• Vorliegender Text

----------

Pick-Buddies oder Collaborative Mobile Robots sorgen als autonome Roboter für eine smarte Automatisierung bei der Person-zur-Ware Kommissionierung. Sie sind einfach zu bedienen, einfach einzuführen, benötigen in der Regel nur geringe Investitionen und schließen die Automatisierungslücke zwischen einer manuellen Kommissionierung und vollständig automatisierten Ware-zur-Person-Lösungen auf ihre sehr smarte Weise.

Beitrag: Wolfgang Keplinger.

1. Smarte Lager-Autonomisierung: Smarte Roboter sorgen für einen Produktivitäts- und Agilitäts-Booster im Lager.
Die Roboterisierung ist eines der wichtigsten Top-Logistik-Themen der letzten Jahre. Durch ihre vielfach smarten Eigenschaften haben die Roboter sehen gelernt, was ihnen nicht nur beim Fahren selbst sondern auch beim Aufnehmen bzw. Absetzen der von ihnen transportierten Materialien sehr hilft. Durch ihre Sensoren können sie nun eng und ohne jegliche Gefährdung mit Menschen zusammenarbeiten. Durch ihre künstliche Intelligenz lernen sie, jeden Tag etwas besser, zuverlässiger und sicherer zu werden.

----------

• Bereitgestelltes Material
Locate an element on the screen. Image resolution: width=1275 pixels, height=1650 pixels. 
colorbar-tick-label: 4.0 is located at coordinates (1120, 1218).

----------

• Aufgabe A
Übertragen Sie aus dem Text über Pick-Buddies wortgetreu die Passage, die mit „Die Roboterisierung ist“ beginnt und mit „sicherer zu werden.“ endet.
• Aufgabe B
Entscheiden Sie für jede Aussage, ob sie mit dem Text über Pick-Buddies übereinstimmt. Antworten Sie jeweils mit Ja oder Nein und zitieren Sie die ausschlaggebenden Worte des Textes wörtlich.
(i) Pick-Buddies erfordern in der Regel hohe Investitionen.
(ii) Dank ihrer Sensoren können die Roboter eng mit Menschen zusammenarbeiten.
(iii) Durch künstliche Intelligenz lernen die Roboter, jeden Tag sicherer zu werden.
Das Material hat mit dem Text nichts zu tun.

• Lösung A
Die Roboterisierung ist eines der wichtigsten Top-Logistik-Themen der letzten Jahre. Durch ihre vielfach smarten Eigenschaften haben die Roboter sehen gelernt, was ihnen nicht nur beim Fahren selbst sondern auch beim Aufnehmen bzw. Absetzen der von ihnen transportierten Materialien sehr hilft. Durch ihre Sensoren können sie nun eng und ohne jegliche Gefährdung mit Menschen zusammenarbeiten. Durch ihre künstliche Intelligenz lernen sie, jeden Tag etwas besser, zuverlässiger und sicherer zu werden.

• Lösung B
(i) Nein: „benötigen in der Regel nur geringe Investitionen“
(ii) Ja: „Durch ihre Sensoren können sie nun eng und ohne jegliche Gefährdung mit Menschen zusammenarbeiten.“
(iii) Ja: „Durch ihre künstliche Intelligenz lernen sie, jeden Tag etwas besser, zuverlässiger und sicherer zu werden.“